Let’s talk about flex

Flexible working is having a moment. After remote working, co-working and hot desking, flexible working is being touted as the modern panacea for all business woes.

Also referred to as flex-time or flexible hours, it is, at its core, whatever you want it to be. Employees might work at home some, or all of the time. They may be given the choice to work late and come in later the following day. Two employees might job share, or your workforce might get time off at your discretion.

It simply means giving employees the power to work at the times that suit them best and research suggests they are clamouring for the perk.

According to a survey conducted by

– 57% of workers have the option of flexible working (but 24% of those don’t utilise it)

– 67% of workers would like to have flexible hours

– 58% of people believe they would be more motivated if they could work away from the office

– 30% of people would choose flex-working over a pay rise

– 56% of people believe their managers should adapt their skills to accommodate remote working

It might appeal to your staff but is flexible working right for your business?

Flex appeal

The case in favour of flexible working is a strong one and can be quickly delineated into the five Fs:

Freedom. Give employees more autonomy over their workload, more opportunity to sustain a work-life balance, and they will have a sense of ownership over their work, making them more committed to doing a good job.

Focus. More time to rest, and more time dedicated to social and leisure pursuits, and employees will be better able to apply themselves at their desks.

Family. For parents, flexible working can negate some of the anxiety about juggling a job with a family. The big winners are mothers who are looking to re-join the workforce on a part-time basis; jobs that would have once been closed off to them entirely suddenly become possible.

Fairness. It’s not just parents who benefit. Childless employees still get the option of flexible hours to pursue side hustles and hobbies. It reduces the tension between those who can work long hours and those that must leave their desk by 5pm.

Finance. There are cost cutting implications for businesses if employees hot desk or permanently work from home.

   >>Like this? Read Co-working vs hot desking: what’s the difference?

Break or bend?

As with all things, there are pitfalls to flexible working that means it is not right for every business, and these can be broadly defined as the three Cs:

Communication. Flexible working demands that your business has the right technology in place to enable quick and easy communication. Without this, messages go unanswered, meaning is lost in translation and a simple question can result in a drawn-out email chain. For companies that require regular meetings, flex time presents a problem.

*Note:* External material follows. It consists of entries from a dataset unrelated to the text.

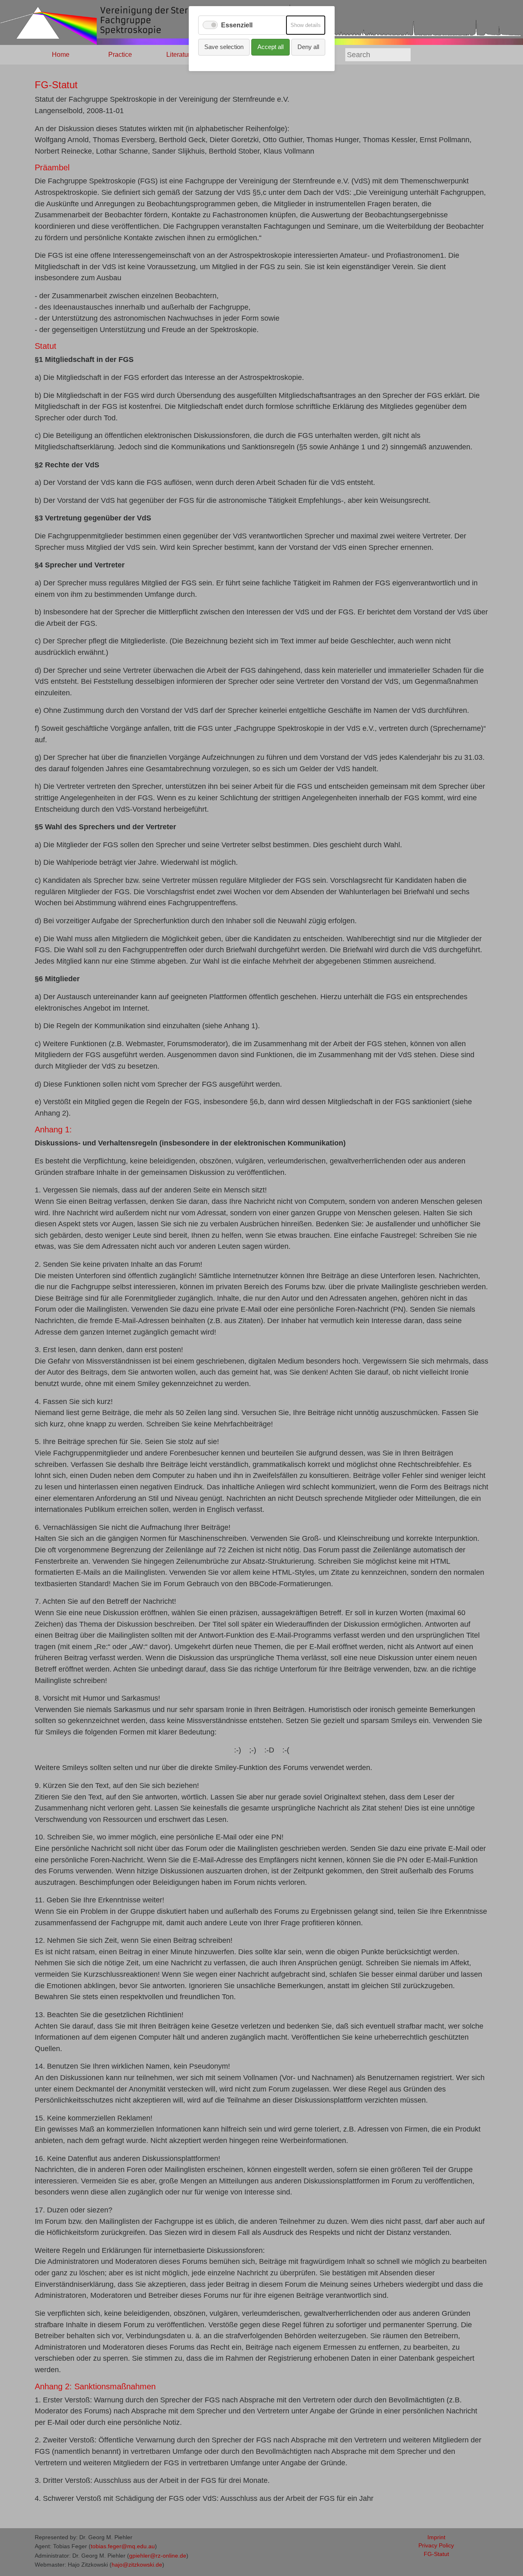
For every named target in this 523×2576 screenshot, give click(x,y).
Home (60, 54)
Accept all (270, 46)
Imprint (436, 2537)
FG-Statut (436, 2554)
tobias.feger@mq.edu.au (123, 2546)
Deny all (308, 46)
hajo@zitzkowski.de (137, 2565)
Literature (180, 54)
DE (436, 54)
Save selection (224, 46)
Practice (120, 54)
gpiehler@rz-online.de (157, 2556)
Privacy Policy (436, 2546)
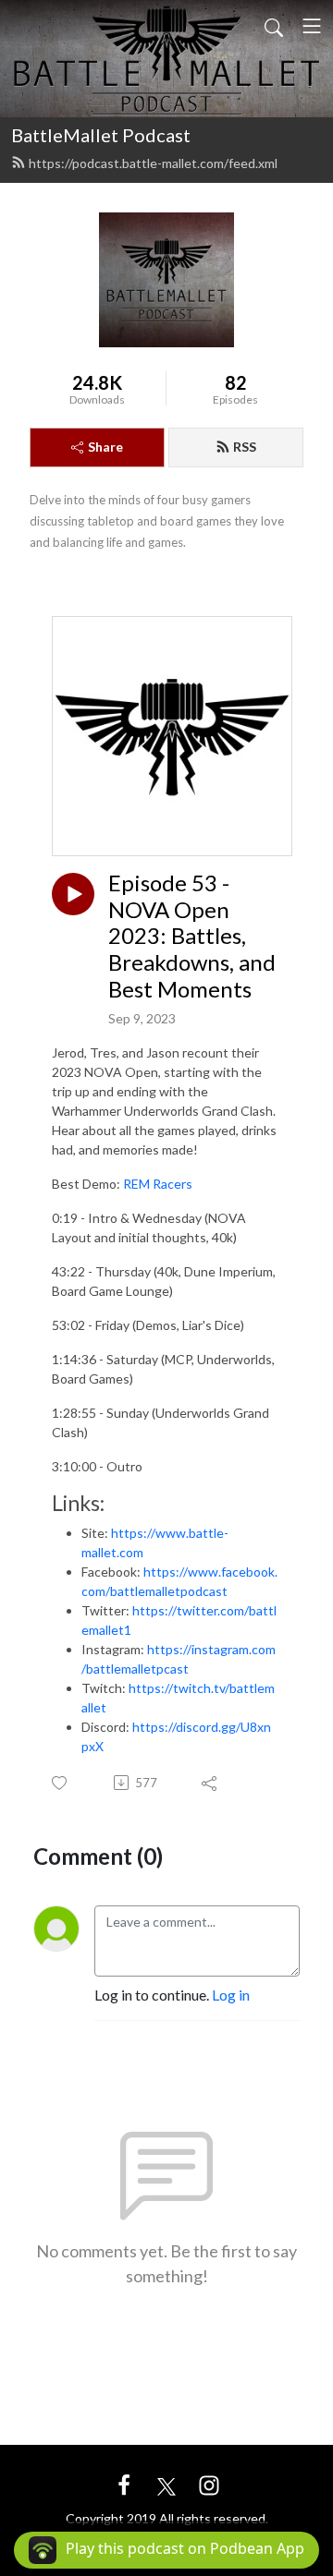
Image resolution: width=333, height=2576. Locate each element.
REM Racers (157, 1183)
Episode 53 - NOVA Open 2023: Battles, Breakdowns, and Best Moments (192, 936)
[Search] (273, 25)
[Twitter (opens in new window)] (166, 2483)
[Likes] (60, 1783)
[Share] (210, 1782)
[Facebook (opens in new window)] (124, 2483)
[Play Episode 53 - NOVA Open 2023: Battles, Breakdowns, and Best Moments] (73, 894)
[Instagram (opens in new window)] (209, 2483)
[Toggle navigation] (311, 25)
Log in (231, 1994)
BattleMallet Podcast (101, 135)
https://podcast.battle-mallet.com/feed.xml (153, 163)
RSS (244, 446)
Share (105, 446)
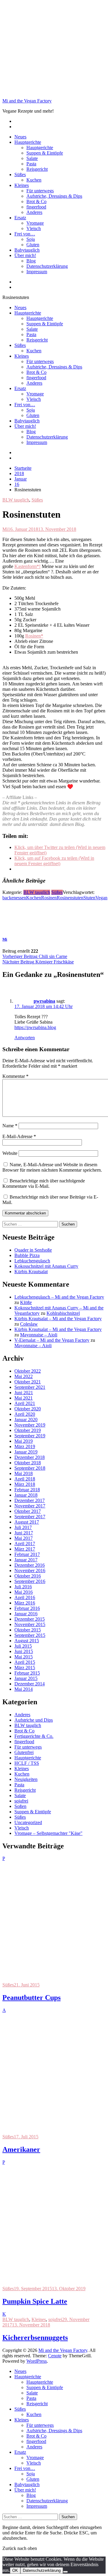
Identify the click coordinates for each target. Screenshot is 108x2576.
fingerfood (36, 206)
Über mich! (25, 255)
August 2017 (26, 1522)
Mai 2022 (23, 1376)
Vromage (35, 223)
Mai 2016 (23, 1592)
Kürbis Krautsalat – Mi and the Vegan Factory (58, 1318)
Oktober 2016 (27, 1575)
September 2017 (29, 1516)
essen (21, 897)
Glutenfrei (24, 1752)
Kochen (33, 897)
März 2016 (24, 1602)
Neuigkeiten (26, 1779)
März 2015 (24, 1667)
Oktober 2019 (27, 1430)
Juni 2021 (23, 1392)
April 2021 (24, 1403)
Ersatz (20, 217)
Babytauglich (27, 250)
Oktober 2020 (27, 1408)
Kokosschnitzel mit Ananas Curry (46, 1266)
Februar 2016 (27, 1608)
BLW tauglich (15, 499)
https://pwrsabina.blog (35, 1027)
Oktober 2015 (27, 1629)
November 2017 (29, 1505)
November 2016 (29, 1570)
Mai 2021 (23, 1397)
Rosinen (49, 897)
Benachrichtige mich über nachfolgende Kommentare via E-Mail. (43, 1183)
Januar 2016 (26, 1613)
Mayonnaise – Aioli (38, 1334)
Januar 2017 (26, 1559)
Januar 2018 (26, 1495)
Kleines (21, 185)
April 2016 (24, 1597)
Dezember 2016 (29, 1565)
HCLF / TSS (26, 1763)
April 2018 (24, 1478)
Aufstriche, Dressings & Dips (54, 196)
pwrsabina (44, 1001)
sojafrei (21, 1800)
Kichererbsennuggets (35, 2337)
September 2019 (29, 1435)
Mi (5, 529)
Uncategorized (28, 1822)
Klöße (26, 1302)
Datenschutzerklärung (47, 266)
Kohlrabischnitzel (63, 1313)
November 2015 (29, 1624)
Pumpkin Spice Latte (34, 2301)
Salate (32, 158)
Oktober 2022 (27, 1371)
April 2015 (24, 1662)
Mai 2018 (23, 1473)
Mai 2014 (23, 1689)
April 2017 (24, 1543)
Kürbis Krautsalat (31, 1271)
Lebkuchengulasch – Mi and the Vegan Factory (59, 1297)
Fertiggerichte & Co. (33, 1736)
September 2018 (29, 1468)
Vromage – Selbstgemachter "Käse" (48, 1833)
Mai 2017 (23, 1538)
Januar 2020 (26, 1419)
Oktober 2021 (27, 1381)
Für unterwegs (40, 190)
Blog (31, 260)
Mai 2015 (23, 1656)
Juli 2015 (23, 1646)
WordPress (36, 2361)
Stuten (89, 897)
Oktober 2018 (27, 1462)
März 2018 (24, 1484)
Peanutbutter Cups (31, 1997)
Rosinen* (34, 635)
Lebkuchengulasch (32, 1260)
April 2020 (24, 1414)
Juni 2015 (23, 1651)
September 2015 (29, 1635)
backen (9, 897)
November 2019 (29, 1424)
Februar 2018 (27, 1489)
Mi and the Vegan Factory (27, 100)
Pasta (31, 163)
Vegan (101, 897)
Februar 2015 (27, 1672)
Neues (20, 136)
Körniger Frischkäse (38, 961)
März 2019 (24, 1446)
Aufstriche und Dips (33, 1720)
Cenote (55, 2355)
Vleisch (33, 228)
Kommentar (15, 1076)
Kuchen (33, 179)
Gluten (32, 244)
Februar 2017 (27, 1554)
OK (15, 2570)
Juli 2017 (23, 1527)
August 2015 (26, 1640)
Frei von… (24, 233)
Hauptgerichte (27, 142)
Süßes (20, 174)
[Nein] (65, 2572)
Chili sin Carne (34, 956)
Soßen (20, 1806)
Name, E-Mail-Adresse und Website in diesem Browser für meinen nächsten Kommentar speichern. (52, 1167)
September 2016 (29, 1581)
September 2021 (29, 1387)
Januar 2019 (26, 1451)
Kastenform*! (27, 566)
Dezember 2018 (29, 1457)
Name (9, 1125)
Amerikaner (21, 2149)
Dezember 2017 (29, 1500)
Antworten (24, 1037)
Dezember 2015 (29, 1619)
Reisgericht (37, 169)
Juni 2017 (23, 1532)
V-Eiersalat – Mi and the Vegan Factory (51, 1340)
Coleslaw (29, 1323)
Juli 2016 (23, 1586)
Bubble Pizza (27, 1255)
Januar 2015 (26, 1678)
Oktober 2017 (27, 1511)
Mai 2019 (23, 1441)
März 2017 (24, 1548)
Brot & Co (36, 201)
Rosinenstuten (70, 897)
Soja (30, 239)
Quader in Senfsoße (33, 1250)
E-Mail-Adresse (19, 1136)
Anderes (34, 212)
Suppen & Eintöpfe (44, 152)
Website (9, 1153)
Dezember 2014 (29, 1683)
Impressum (36, 271)
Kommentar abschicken (25, 1213)
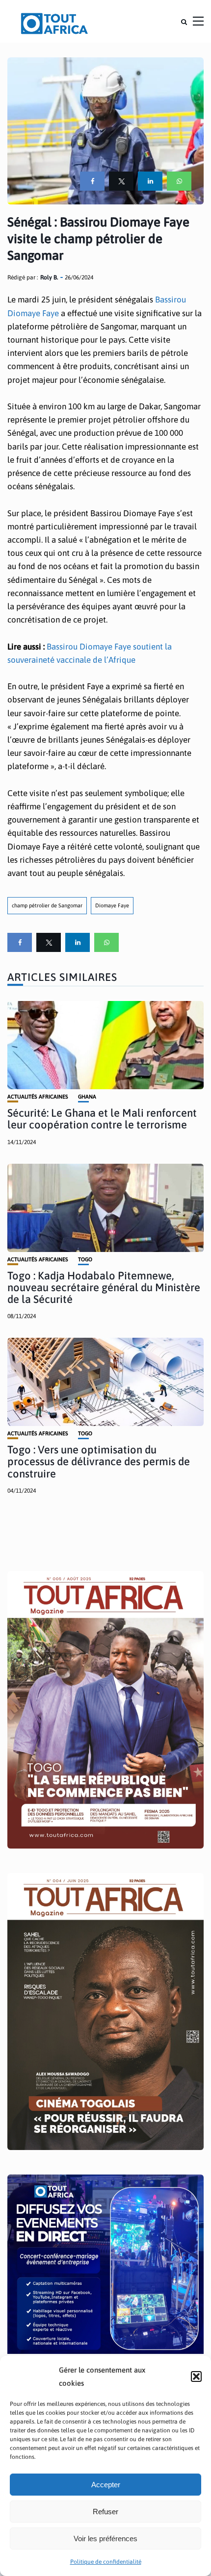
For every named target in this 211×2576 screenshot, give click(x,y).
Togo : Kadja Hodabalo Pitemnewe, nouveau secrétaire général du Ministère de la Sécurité (103, 1287)
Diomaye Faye (112, 905)
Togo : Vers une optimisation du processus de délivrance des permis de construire (98, 1461)
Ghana (87, 1097)
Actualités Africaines (37, 1097)
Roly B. (49, 277)
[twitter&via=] (121, 181)
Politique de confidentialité (105, 2561)
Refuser (105, 2511)
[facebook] (92, 181)
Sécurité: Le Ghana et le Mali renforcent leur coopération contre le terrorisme (102, 1118)
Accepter (105, 2484)
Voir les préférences (105, 2538)
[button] (196, 2376)
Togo (85, 1259)
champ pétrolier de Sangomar (47, 905)
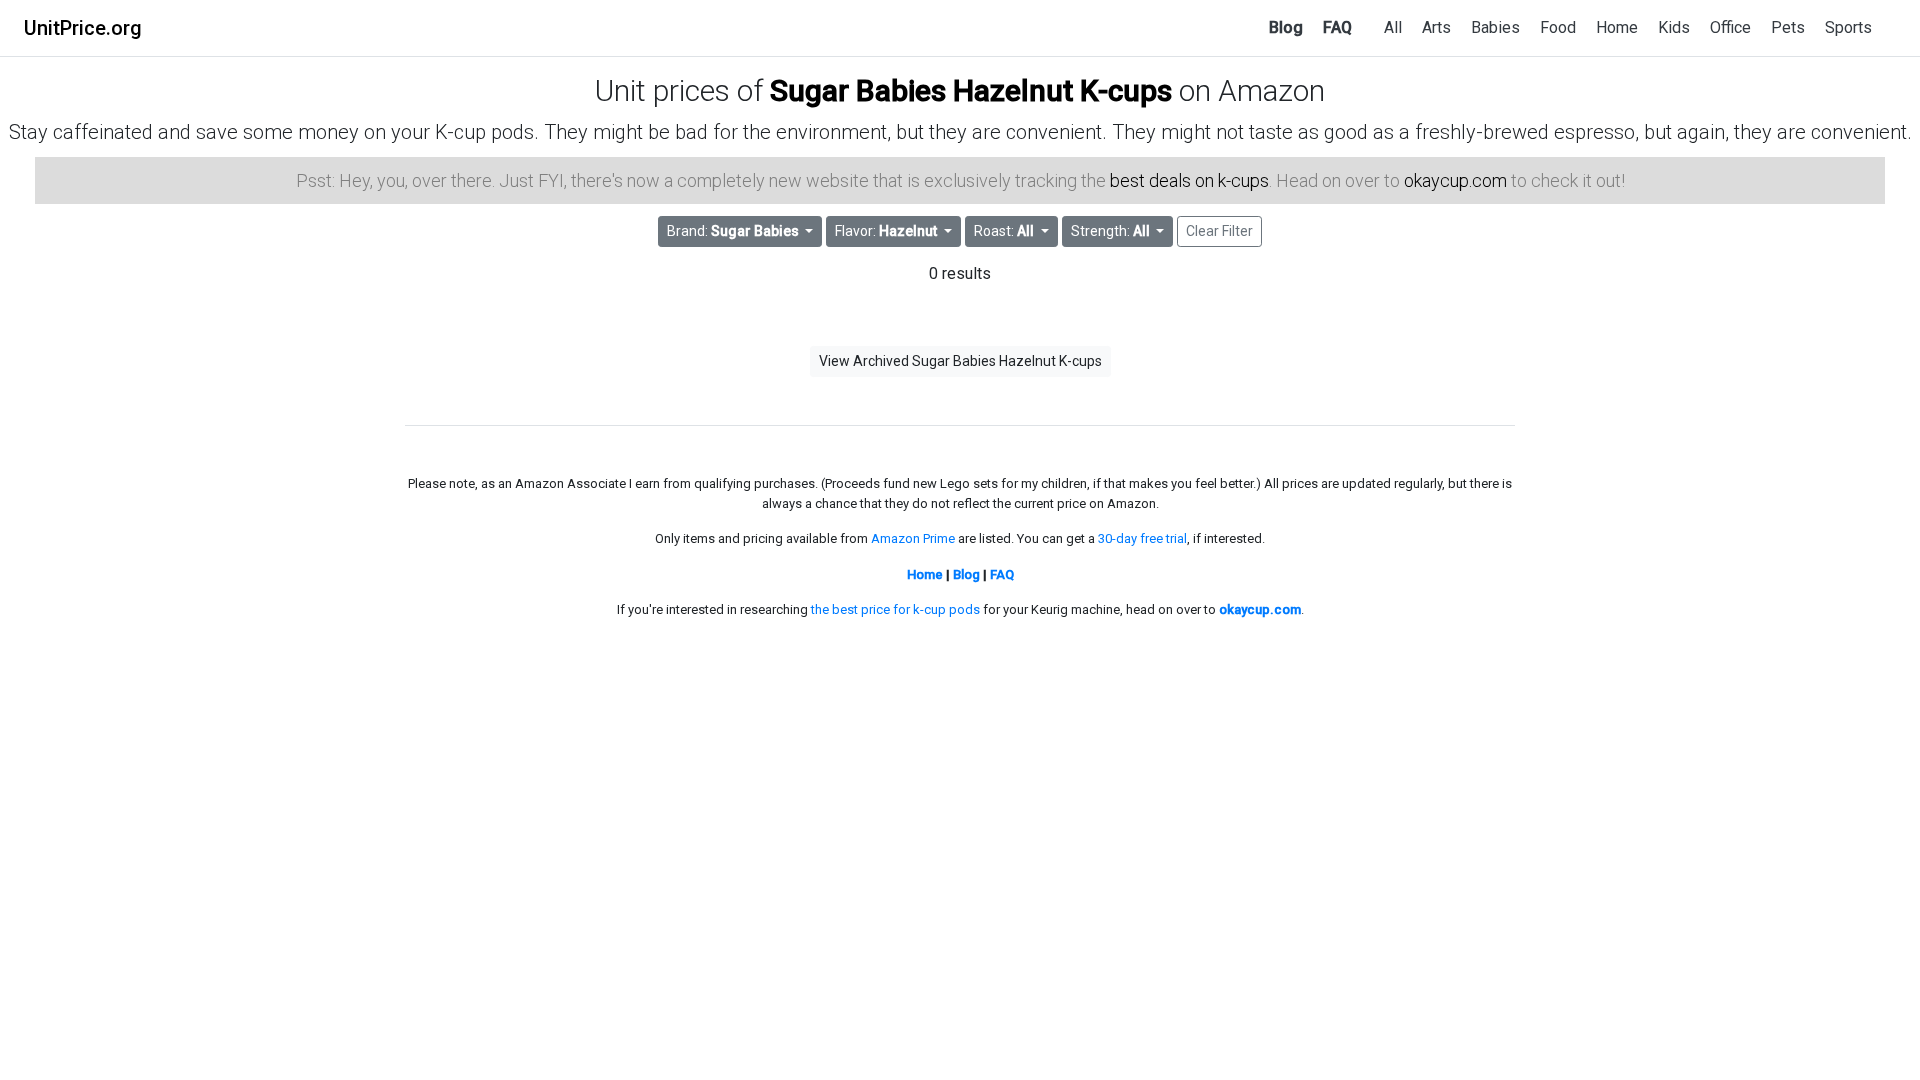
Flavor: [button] (886, 231)
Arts (1436, 27)
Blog (1286, 27)
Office (1730, 27)
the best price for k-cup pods (895, 609)
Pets (1788, 27)
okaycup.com (1455, 180)
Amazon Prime (913, 538)
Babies (1495, 27)
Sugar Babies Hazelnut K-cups (971, 90)
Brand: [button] (733, 231)
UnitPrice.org (83, 28)
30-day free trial (1142, 538)
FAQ (1337, 27)
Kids (1674, 27)
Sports (1848, 27)
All (1393, 27)
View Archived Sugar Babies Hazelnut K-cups (960, 361)
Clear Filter (1219, 231)
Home (1617, 27)
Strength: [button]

Confusion can reign if colleagues are not aware of one another’s movements.

Collaboration. In 2013, Marissa Meyer, CEO of Yahoo!, banned employees from working from home on the basis that collaboration is integral to business success – and that means working side by side, in one office.

In an email sent company-wide, she said: “It is critical that we are all present in our offices. Some of the best decisions and insights come from hallway and cafeteria discussions, meeting new people, and impromptu team meetings. Speed and quality are often sacrificed when we work from home.”

Culpability. If you feel more comfortable being able to see what your staff get up to in a day, then flexible working may not be for you. Similarly, if you are an employee who needs the motivation of an office to keep you productive (i.e. ‘working from home’ quickly descends into watching Netflix with your inbox open) then you may want to think about whether a flexible workspace will drive you to achieve.

While flexible working certainly has its merits, no business, of any size, should incorporate it into its culture without careful consideration. Will you need new infrastructure? Will equal provision be made for all employees? And how will you keep track of who is off, when?

Flexible working may be the way of the future but there is still some inflexible thinking that must be overcome first.